The Slatest

NYT Publisher Denies Sexism in Abramson Firing, Says She Was a Bad Manager

Jill Abramson speaks at a conference in New York on May 7, 2013

Photo by Brad Barket/Getty Images for WIRED

New York Times publisher Arthur Sulzberger Jr. spoke up on Saturday, vehemently rejecting the “shallow and factually incorrect storyline [that] has emerged” about the ouster of the newspaper’s executive editor, Jill Abramson, earlier this week. In a statement, Sulzberger says that what is “perhaps the saddest outcome” of the firing is that many have been using it “as an example of the unequal treatment of women in the workplace.” In reality though, Abramson was just a bad manager who mistreated colleagues, had poor communications skills, and made bad decisions.

“During her tenure, I heard repeatedly from her newsroom colleagues, women and men, about a series of issues, including arbitrary decision-making, a failure to consult and bring colleagues with her, inadequate communication and the pubic mistreatment of colleagues,” wrote Sulzberger. “She acknowledged that there were issues and agreed to try to overcome them … It became clear, however, that the gap was too big to bridge and ultimately I concluded that she had lost the support of her masthead colleagues and could not win it back.” Lots of women work at the Times and “they do not look for special treatment” but rather “want to be judged fairly and objectively on their performance. That is what happened in the case of Jill.”

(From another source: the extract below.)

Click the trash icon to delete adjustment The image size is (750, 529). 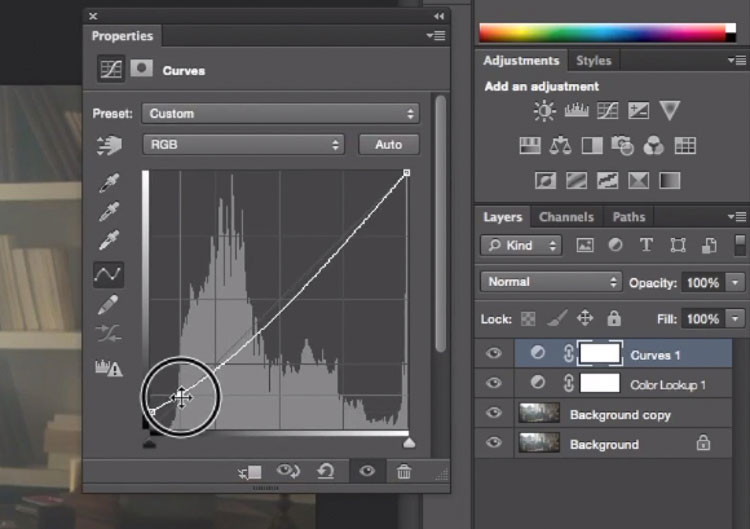404,472
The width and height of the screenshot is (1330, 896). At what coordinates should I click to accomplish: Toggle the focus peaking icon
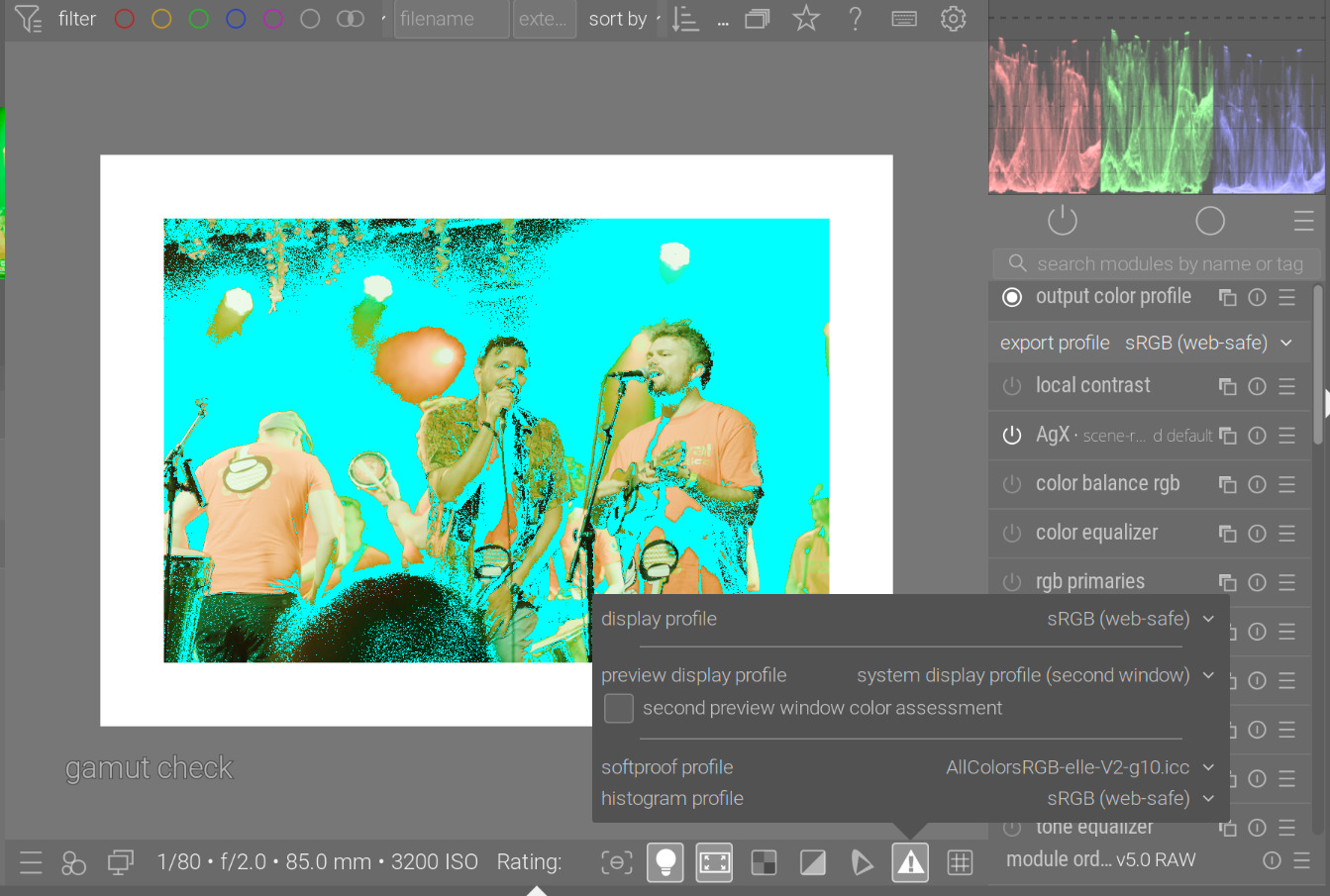point(616,862)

Sulzberger once again denied claims that Abramson was earning less than her predecessor, saying her compensation package “was more than 10 percent higher” in her last year as executive editor. “Equal pay for women is an important issue in our country,” Sulzberger wrote. “But it doesn’t help to advance the goal of pay equality to cite the case of a female executive whose compensation was not in fact unequal.” (Of course, if what The New Yorker’s Ken Auletta has been reporting is true, her pay during her last year on the job was only part of the story considering she had reportedly discovered a pattern of lower paychecks than her male colleagues dating back more than a decade.)

Meanwhile, Abramson’s daughter, 31-year-old Cornelia Griggs, whom the New York Times’  Ravi Somaiya describes as “among the most visible” Abramson supporters since the ouster, wrote on Instagram on Friday that “the story isn’t over, not even close.”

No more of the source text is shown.